En una ciudad habitada por aproximadamente 8 millones de almas, vivía un hombre y sus pensamientos. Tan invisible como carente de personalidad, pasaba casi siempre desapercibido y no le importaba. Le agradaba este nulo efecto en la gente a su alrededor, porque era una forma de reafirmarse. Se tenía a sí mismo por esquizoide, uno de esos individuos a quienes la soledad les viene bien.
La compañía de otras personas le resultaba extraña, y aún incómoda, pero no la desdeñaba; simplemente no estaba en su naturaleza entregarse a la convivencia de forma natural. Cumplía con los roles sociales cuando debía hacerlo, aunque debiera forzarse a ir más allá de su tolerancia. Muchos lo tomaban por soberbio, otros por acomplejado. La sociedad juzga en extremos sin molestarse en mirar con más profundidad en los motivos de un hombre solo.
Pero esto le tenía sin cuidado a aquél hombre. Incluso le divertían los intentos del ojo ajeno por reducirlo a uno u otro estereotipo. Partidario del auto-conocimiento, era feliz en su andar solitario. Sus únicos compañeros eran sus viejos libros, sus fantasías y su diario escrito a mano. Las miradas externas no eran capaces de ver la dicha tras la actitud sombría y adusta. Sí, cuando alguien se muestra melancólico inspira compasión; pero si le ven feliz despierta envidia y le convierten en antagonista.

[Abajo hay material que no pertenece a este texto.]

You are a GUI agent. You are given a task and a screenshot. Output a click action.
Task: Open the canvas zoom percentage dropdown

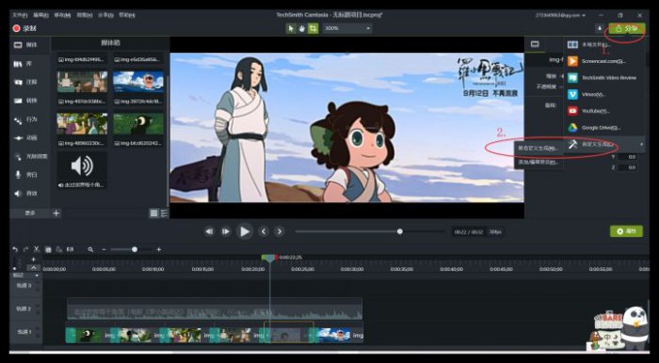pyautogui.click(x=347, y=28)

Es pedregoso su derrotero, decían unos. Es un ególatra que glorifica su soledad, afirmaban otros. Y tal vez tenían razón. Pero todo ese compañerismo del cual alardeaban, él compensaba muy bien enriqueciendo su mundo interior meditando, soñando.
Un día se enamoró, y todo el esquema de su vida se tambaleó. Sorprendido del revés emocional, se negaba a ser presa del enamoramiento. Humano, después de todo. Llegó incluso a cuestionar la rectitud del camino andado, y se lo planteó equivocado: que no hemos de vivir solos, sino que estamos aquí para complementarnos amando a alguien más. Se atrevió a expandir su mundo interior hacia fuera y probó el sabor del apego y la dependencia. Embriagado de tales emociones, descuidó la libertad del ser amado, así como la suya propia. Y entre más se aferraba a aquella mujer, más la alejaba de sí.
Pobres hombres solos que son torpes al amar. Que no confían en sí mismos y que, encerrados en su mundo, no saben lidiar con las fuertes emociones provocadas por el mundo de fuera, con el amor intenso y fugaz que se desvanece dejando una estela de sufrimiento y conflicto.
El hombre solo ya no comía, ya no pensaba, ya no soñaba. Su alma se encontraba ahora insatisfecha. Añoraba el calor, el cariño, el olvidarse de sí en la entrega a su amada. Sin embargo, esto ya no era más.
Pero los solitarios están hechos de un material distinto. Resilientes como ninguno, saben recuperarse del golpe más duro. Porque a pesar de no estar destinados a grandes cosas, pasan su vida entera edificando en su espíritu evitando a su vez tragar los anzuelos del mundo exterior. A veces se dan el lujo de dejarse llevar por ponerse a prueba a modo de aprendizaje, y evocando a Odiseo que exclamó "Sufre esto, corazón mío, que cosas más duras has soportado", se regocijan en la lucha contra sus propias emociones.
El hombre se dijo: Dentro de poco, éstas impresiones, ahora tan abrumadoramente intensas, se habrán desvanecido y no serán siquiera un recuerdo. Me daré cuenta que me torturaba por nada, y que esta sensación de asfixia era solo un fantasma de mi mente. Siempre es así.
Ese amor que se tornó sufrimiento, desapareció. Se convirtió en un mero recuerdo, parte de su historia personal. El camino es tan pedregoso como enriquecedor, concluyó finalmente. Continuó su andar solitario, volvió a ser sombra. No era feliz ni desdichado. Desapareció siendo nada en la muchedumbre, pero fiel a si mismo y agradecido con la vida por poner en su camino a esa bella y tierna mujer.